The second aspect of making the community garden energy efficient involves thinking about how much energy is used in the manufacturing, transport and possibly even eventual disposal of the materials used to create it.

This “embedded energy” makes a significant and often forgotten addition to our collective carbon footprint – and the more the community gardeners can reduce it, the more energy efficient the whole project becomes.

There are three main areas which can see embedded energy making a major contribution – water, compost and construction materials. In the UK, our mains water supply is routinely treated to bring it up to the high standard of cleanliness needed for drinking – but most of it never goes anywhere near our lips!

Ethically there is something deeply wrong with using top quality drinking water to irrigate plants – given the scarcity of this precious resource in so much of the world – and from the energy standpoint, it’s incredibly wasteful. Fit a simple rain butt to a convenient down-pipe and the garden’s energy efficiency leaps up.

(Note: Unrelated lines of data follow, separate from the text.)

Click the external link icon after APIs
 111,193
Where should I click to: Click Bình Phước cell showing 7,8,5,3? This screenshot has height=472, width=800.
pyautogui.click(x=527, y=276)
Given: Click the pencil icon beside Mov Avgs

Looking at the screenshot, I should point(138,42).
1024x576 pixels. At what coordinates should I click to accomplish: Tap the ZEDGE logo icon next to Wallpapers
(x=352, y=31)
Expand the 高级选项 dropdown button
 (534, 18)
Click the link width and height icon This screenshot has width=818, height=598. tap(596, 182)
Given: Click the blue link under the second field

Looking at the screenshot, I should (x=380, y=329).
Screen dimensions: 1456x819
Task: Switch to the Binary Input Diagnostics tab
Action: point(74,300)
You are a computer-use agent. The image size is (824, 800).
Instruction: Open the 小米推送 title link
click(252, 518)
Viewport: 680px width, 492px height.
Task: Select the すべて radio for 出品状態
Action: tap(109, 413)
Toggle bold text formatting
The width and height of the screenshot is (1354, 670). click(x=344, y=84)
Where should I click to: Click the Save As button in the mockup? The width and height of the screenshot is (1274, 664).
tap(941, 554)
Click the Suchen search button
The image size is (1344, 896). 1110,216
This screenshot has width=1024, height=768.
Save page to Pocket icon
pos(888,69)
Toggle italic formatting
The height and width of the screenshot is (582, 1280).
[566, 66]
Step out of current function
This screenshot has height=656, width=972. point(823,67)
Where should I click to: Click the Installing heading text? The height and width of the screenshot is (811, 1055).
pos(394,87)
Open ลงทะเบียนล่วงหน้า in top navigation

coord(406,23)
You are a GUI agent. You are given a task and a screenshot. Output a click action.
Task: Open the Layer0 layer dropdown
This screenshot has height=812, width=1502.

Transporting neatly packaged, mass-produced compost may be a convenient way to grow plants, but it’s scarcely energy efficient when you and your neighbours are sending tonnes of perfectly good compostable material in the opposite direction every year. Set up a community composting scheme alongside your community garden and you neatly sidestep this embedded energy too.

Recycling and reusing potential construction materials can also be a useful way of ensuring that community gardens remain energy efficient and the more inventive you can be, the better. Hardcore and stone sourced locally, for instance, can save considerable transport costs, while there is plenty of scope for reusing the likes of reclaimed timber and old pallets when it comes to making rough fencing or trellis work in the garden – and every bit saves energy.

Community gardens are particularly valuable resources for everyone and integrating them into a wider project can make them even more special to those who have created and enjoy them. Incorporating energy efficient measures sympathetically into a piece of public open landscape is also likely to reach the largest number of people – many of whom might never otherwise have stopped to give the whole energy efficiency thing a second thought. As a showcase for local energy awareness, these gardens have much to offer.